La stretta di Rimini in nome del decoro e della sicurezza. Il Comune ha disposto un’ordinanza che dispone il divieto temporaneo di consumo di alcol nelle aree pubbliche del centro storico e nelle zone attigue. “L’obiettivo - sostiene il Comune in una nota - è rendere più incisiva l’azione di controllo da parte della Polizia Locale e delle forze dell’ordine a contrasto dei fenomeni e dei comportamenti di inciviltà e aggressivi determinati dall’abuso di bevande alcoliche.

In mancanza di strumenti normativi ordinari in grado di intervenire su questo fronte, l’ordinanza si propone come mezzo per prevenire situazioni di disagio per residenti e turisti, sia per tutelare il decoro delle aree pubbliche e delle zone verdi dovute all’abbandono di bottiglie di birra, contenitori di vino o altro”.

Il divieto fino al 31 gennaio 2027

L’ordinanza, che avrà validità dal 20 giugno 2026 al 31 gennaio 2027, dispone il divieto di consumo di bevande alcoliche di qualsiasi gradazione ed in qualsiasi contenitore, tutti i giorni e 24 ore su 24, nelle aree pubbliche aperte al pubblico e soggette ad uso pubblico ricomprese all’interno del perimetro definito da Via Savonarola, Via Graziani, Piazzale Cesare Battisti (inclusi i giardini lato ferrovia), Via Dante Alighieri, Via Roma (nel tratto compreso tra l’intersezione con Via Dante Alighieri e l’intersezione con Via Bastioni Orientali, inclusa l’area parcheggio Metromare), Largo Martiri d’Ungheria, parco A. Cervi, Via Bastioni Orientali, Largo Giulio Cesare, Largo Unità d’Italia, Via Circonvallazione Meridionale, Via Circonvallazione Occidentale e Via Bastioni Settentrionali.

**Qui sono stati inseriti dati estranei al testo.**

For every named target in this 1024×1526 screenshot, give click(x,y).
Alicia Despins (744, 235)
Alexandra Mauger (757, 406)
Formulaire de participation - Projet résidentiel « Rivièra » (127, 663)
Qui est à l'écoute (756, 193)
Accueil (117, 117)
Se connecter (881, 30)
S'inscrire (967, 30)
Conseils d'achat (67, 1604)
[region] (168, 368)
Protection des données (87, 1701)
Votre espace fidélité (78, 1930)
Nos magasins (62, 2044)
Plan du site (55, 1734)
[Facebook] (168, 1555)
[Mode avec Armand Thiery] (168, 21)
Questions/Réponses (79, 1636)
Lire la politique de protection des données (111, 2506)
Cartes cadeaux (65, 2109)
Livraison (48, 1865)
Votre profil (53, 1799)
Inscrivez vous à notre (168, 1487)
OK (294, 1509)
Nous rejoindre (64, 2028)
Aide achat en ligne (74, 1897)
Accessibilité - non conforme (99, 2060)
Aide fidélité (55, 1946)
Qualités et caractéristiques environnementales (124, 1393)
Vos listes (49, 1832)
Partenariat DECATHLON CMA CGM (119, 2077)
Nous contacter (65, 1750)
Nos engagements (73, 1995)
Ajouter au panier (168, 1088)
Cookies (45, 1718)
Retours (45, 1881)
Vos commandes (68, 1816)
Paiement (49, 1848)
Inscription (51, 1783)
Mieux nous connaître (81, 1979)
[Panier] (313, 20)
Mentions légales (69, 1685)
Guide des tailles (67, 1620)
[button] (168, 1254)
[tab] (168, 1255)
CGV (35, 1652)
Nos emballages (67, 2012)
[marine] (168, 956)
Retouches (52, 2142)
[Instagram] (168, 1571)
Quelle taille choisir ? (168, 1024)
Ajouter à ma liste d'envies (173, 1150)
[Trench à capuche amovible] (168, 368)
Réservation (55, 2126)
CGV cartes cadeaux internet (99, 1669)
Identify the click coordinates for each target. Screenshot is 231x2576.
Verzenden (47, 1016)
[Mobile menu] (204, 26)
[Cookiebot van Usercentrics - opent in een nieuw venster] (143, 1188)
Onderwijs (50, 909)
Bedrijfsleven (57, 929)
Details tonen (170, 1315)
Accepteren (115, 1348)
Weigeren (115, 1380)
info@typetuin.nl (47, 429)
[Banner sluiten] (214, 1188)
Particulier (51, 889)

In questo perimetro sono ricomprese anche tutte le aree verdi e tutte le aree fruibili e accessibili ad uso pubblico, ad eccezione ovviamente delle superfici di somministrazione autorizzate, dei dehors e delle aree di manifestazioni ed eventi autorizzati.

Il mancato rispetto delle disposizioni in ordinanza comporterà una sanzione amministrativa di 50 euro e l’obbligo da parte del trasgressore di conferire immediatamente l’oggetto della violazione negli appositi contenitori per lo smaltimento dei rifiuti; in caso di non adesione, è previsto il sequestro dell’oggetto seduta stante dopo averlo privato del liquido in esso contenuto.

“Riproponiamo uno strumento che negli anni passati ci ha portato buoni riscontri in termini di deterrenza dei fenomeni legati al contrasto dell’abuso di alcol – sottolinea l’assessore alla Polizia Locale Juri Magrini – All’entrata in vigore dell’ordinanza corrisponderà una pianificazione immediatamente operativa dei controlli da parte della Polizia Locale per l’attuazione di quanto previsto dal dispositivo”.